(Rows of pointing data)
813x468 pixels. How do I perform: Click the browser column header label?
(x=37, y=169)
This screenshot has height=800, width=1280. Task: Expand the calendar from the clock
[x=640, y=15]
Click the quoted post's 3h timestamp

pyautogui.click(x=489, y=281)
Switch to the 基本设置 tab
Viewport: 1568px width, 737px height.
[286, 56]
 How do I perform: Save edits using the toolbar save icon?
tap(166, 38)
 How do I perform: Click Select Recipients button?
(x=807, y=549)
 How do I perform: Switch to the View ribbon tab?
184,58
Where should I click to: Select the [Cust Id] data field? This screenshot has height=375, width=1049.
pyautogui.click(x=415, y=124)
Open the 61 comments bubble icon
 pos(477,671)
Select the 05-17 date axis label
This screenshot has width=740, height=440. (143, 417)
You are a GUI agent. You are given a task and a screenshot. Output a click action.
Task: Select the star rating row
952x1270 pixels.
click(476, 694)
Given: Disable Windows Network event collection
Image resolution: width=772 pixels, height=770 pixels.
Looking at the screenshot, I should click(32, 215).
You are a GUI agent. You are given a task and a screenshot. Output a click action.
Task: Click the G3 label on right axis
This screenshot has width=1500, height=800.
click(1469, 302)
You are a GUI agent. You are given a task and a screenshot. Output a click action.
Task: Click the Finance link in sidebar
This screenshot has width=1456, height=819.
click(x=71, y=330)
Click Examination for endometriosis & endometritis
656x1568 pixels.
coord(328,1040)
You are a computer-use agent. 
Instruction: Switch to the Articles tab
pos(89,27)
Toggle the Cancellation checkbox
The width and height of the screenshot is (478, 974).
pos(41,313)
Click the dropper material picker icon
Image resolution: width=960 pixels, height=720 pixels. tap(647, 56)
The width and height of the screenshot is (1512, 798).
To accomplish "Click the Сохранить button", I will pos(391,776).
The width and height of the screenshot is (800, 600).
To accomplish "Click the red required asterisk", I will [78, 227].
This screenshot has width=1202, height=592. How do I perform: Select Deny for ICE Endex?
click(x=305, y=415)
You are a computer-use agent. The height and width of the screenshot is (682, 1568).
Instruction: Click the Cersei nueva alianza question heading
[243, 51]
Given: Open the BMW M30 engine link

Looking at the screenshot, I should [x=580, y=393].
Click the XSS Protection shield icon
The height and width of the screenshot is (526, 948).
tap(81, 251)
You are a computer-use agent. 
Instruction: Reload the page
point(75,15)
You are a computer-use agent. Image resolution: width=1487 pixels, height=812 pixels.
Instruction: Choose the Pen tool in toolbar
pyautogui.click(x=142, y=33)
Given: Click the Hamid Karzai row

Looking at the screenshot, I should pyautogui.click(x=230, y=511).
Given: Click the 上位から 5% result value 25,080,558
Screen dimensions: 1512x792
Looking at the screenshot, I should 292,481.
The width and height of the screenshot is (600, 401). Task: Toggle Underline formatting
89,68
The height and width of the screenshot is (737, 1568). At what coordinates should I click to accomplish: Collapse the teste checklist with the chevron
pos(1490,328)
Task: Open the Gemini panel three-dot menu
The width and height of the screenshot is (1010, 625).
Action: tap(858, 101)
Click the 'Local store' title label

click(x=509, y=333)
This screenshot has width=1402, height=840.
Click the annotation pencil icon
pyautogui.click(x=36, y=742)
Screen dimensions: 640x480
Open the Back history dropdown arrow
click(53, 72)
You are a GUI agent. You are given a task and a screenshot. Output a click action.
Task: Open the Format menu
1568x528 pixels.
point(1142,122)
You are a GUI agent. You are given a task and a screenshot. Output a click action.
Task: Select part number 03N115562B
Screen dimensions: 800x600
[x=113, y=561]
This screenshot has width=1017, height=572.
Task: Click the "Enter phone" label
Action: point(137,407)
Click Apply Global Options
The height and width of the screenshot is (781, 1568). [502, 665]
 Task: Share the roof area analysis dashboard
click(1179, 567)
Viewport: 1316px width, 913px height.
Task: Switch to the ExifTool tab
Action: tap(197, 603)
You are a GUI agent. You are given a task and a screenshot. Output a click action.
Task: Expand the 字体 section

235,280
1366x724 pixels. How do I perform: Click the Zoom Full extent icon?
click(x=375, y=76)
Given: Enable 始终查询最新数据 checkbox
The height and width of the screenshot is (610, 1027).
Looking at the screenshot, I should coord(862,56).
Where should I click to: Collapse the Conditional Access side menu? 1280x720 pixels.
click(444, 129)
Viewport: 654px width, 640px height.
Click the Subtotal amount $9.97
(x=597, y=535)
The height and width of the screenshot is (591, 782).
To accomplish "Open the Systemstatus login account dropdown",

Written request
Pull out every line of the listing that contains the string "label".

Written reply
813x468 pixels. How do I perform: Click the browser column header label?
Select the 05-17 date axis label
Task: Click the G3 label on right axis
Click the 'Local store' title label
Task: Click the "Enter phone" label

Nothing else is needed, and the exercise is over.